§ **Assigned task**
Nothing but the lines below from the one that contains "Tick the Enable Sorting checkbox" through the one that contains "Instruction: Scale the image to 100%" should be retyped, exactly and including both ends. Do not include pictures.

§ **Data**
++++++++

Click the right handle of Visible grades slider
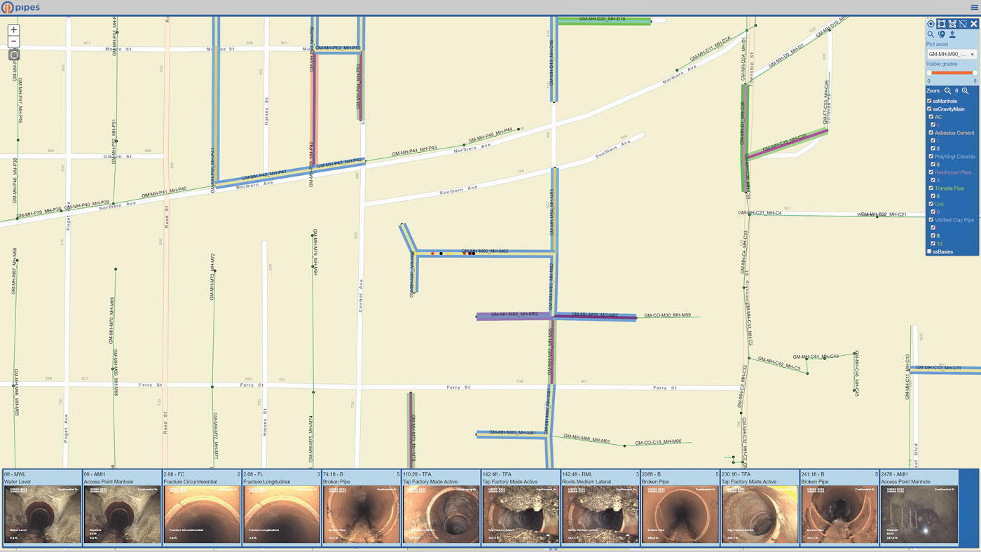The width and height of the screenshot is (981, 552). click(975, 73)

++++++++

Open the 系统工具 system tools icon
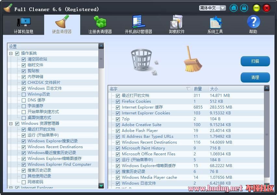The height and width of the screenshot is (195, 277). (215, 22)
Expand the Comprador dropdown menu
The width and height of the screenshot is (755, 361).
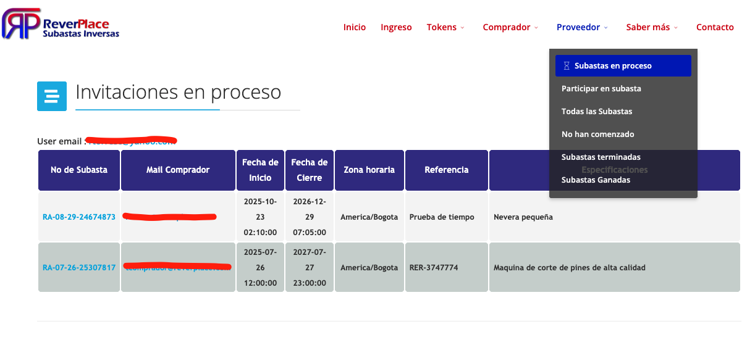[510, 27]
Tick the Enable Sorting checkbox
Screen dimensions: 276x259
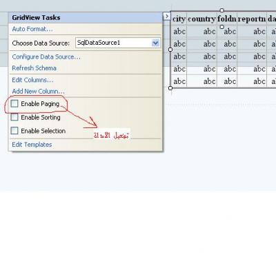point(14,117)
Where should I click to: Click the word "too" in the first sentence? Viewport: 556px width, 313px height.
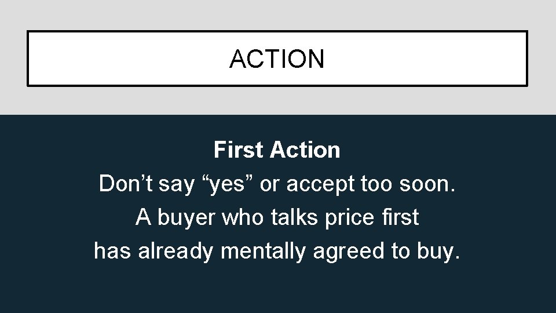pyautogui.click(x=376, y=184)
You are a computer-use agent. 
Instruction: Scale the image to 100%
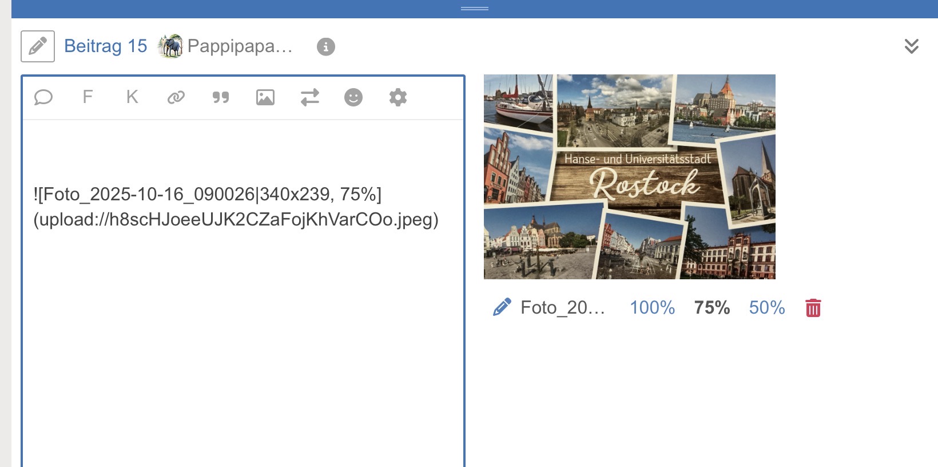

++++++++

§ **Exercise output**
Tick the Enable Sorting checkbox
Screen dimensions: 276x259
point(14,117)
Where should I click to: Click the word "too" in the first sentence? Viewport: 556px width, 313px height.
pyautogui.click(x=376, y=184)
You are a computer-use agent. 
Instruction: Scale the image to 100%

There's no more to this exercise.